=== Selected extract ===

But "[a]n agreement to arbitrate may be waived by the actions of a party which are completely inconsistent with any reliance thereon." Germany v. River Terminal Ry. Co., 477 F.2d 546, 547 (6th Cir.1973) (per curiam). Although a waiver of the right to arbitration is "not to be lightly inferred," MicroStrategy, Inc. v. Lauricia, 268 F.3d 244, 249 (4th Cir.2001) (internal quotation marks omitted), a party may waive the right by delaying its assertion to such an extent that the opposing party incurs actual prejudice. Doctor's Assocs., Inc. v. Distajo, 107 F.3d 126, 131 (2d Cir.1997) (recognizing that a party waives the right to arbitrate where it delays the invocation of that right to the extent that the opposing party incurs "unnecessary delay or expense") (internal quotation marks omitted).

===

Stated task 1: In the passage on waiving arbitration, which case is quoted for the point that a waiver of the right to arbitration is "not to be lightly inferred"?
Stated task 2: According to the passage on waiving arbitration, when does delay in asserting the right to arbitrate amount to a waiver of that right?
Stated task 3: Write the next part of the passage on waiving arbitration, starting after its final sentence.

=== Excerpted records ===

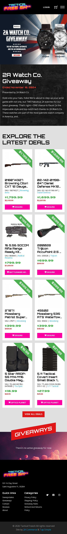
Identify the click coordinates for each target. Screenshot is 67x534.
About (5, 510)
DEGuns (17, 207)
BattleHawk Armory (18, 272)
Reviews (6, 507)
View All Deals (33, 414)
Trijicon (53, 255)
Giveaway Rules (31, 503)
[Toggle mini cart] (56, 7)
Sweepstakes (8, 497)
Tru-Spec (19, 386)
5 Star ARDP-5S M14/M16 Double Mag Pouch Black (15, 378)
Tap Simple (45, 529)
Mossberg (21, 321)
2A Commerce (30, 529)
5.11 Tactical (52, 386)
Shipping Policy (31, 500)
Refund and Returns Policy (33, 508)
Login (46, 7)
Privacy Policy (30, 497)
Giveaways (7, 500)
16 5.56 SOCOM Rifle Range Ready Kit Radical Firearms (17, 252)
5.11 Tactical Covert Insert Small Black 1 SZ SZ (47, 378)
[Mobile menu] (62, 7)
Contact (5, 503)
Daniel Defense (44, 192)
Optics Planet (17, 402)
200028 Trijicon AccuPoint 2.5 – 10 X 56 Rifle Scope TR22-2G (49, 253)
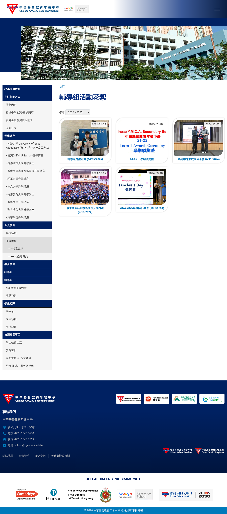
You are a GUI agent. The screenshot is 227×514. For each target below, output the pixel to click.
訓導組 (8, 272)
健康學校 (11, 241)
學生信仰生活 (14, 342)
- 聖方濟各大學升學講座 (20, 209)
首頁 (62, 86)
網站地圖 (8, 455)
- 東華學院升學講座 (17, 217)
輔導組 (8, 280)
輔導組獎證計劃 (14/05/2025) (85, 159)
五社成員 (11, 326)
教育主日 (11, 350)
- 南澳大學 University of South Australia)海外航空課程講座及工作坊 (27, 145)
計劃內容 (11, 104)
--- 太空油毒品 (19, 256)
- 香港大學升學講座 (17, 202)
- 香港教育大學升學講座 (20, 194)
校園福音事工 (12, 334)
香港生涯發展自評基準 (19, 120)
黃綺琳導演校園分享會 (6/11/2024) (199, 159)
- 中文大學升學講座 (17, 186)
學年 (62, 112)
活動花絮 (11, 295)
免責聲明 (24, 455)
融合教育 (9, 264)
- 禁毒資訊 (17, 248)
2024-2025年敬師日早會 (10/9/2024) (142, 208)
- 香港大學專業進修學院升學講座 (25, 171)
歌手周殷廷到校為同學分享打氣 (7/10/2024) (85, 210)
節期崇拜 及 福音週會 (18, 358)
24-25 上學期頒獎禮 (142, 159)
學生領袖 (11, 319)
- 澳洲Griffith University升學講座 (24, 155)
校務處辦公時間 (60, 455)
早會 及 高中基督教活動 (20, 365)
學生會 (10, 311)
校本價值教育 (12, 89)
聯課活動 (11, 233)
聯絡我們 (40, 455)
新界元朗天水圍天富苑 (21, 427)
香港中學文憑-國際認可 (20, 112)
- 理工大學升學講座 (17, 178)
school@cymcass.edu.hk (28, 445)
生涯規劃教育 (12, 96)
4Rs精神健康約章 (16, 288)
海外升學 (11, 128)
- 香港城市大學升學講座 (20, 163)
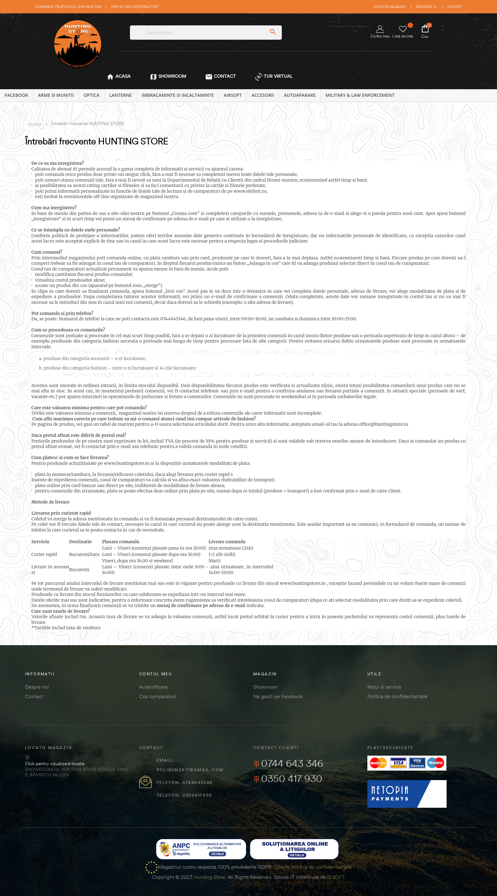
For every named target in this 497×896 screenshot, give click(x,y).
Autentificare (153, 687)
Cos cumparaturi (157, 696)
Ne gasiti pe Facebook (278, 696)
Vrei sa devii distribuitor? (135, 6)
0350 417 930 (287, 778)
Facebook (16, 95)
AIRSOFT (233, 95)
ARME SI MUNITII (56, 95)
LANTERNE (120, 95)
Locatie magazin (389, 6)
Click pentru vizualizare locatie (54, 763)
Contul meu (380, 31)
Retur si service (384, 687)
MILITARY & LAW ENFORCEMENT (360, 95)
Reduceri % (426, 6)
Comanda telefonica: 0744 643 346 (68, 6)
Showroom (265, 687)
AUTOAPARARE (300, 95)
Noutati (454, 6)
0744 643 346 (288, 763)
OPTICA (92, 95)
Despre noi (37, 687)
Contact (34, 696)
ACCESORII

===

Expected answer 1: MicroStrategy, Inc. v. Lauricia, 268 F.3d 244, 249 (4th Cir.2001).

Expected answer 2: A party waives the right when it delays asserting it to such an extent that the opposing party incurs actual prejudice. The passage, citing Doctor's Assocs., Inc. v. Distajo, describes that prejudice as "unnecessary delay or expense."

Expected answer 3:
In the present case, Astra did not assert its purported right to arbitrate until it filed its motion to vacate the default judgment on March 16, 2000. General Star gave Astra actual notice of the lawsuit on October 16, 1998. Thus, for 17 months, Astra remained idle while General Star incurred the costs associated with this action. Astra, moreover, sought arbitration only after the district court had entered a default judgment against it. Under these circumstances, we believe that Astra has waived its right to arbitrate. Menorah Ins. Co. v. INX Reinsurance Corp., 72 F.3d 218, 222 (1st Cir.1995) (concluding that the defendant waived its right to arbitrate where it "chose not to invoke arbitration from July 1992 until October 1993 and [the plaintiff] bore the costs of proceeding to try to obtain the sums it thought owed"); Stone v. E.F. Hutton & Co., 898 F.2d 1542, 1543 (11th Cir.1990) (per curiam) (holding that the defendant waived its right to arbitrate where it delayed its assertion of that right for 20 months).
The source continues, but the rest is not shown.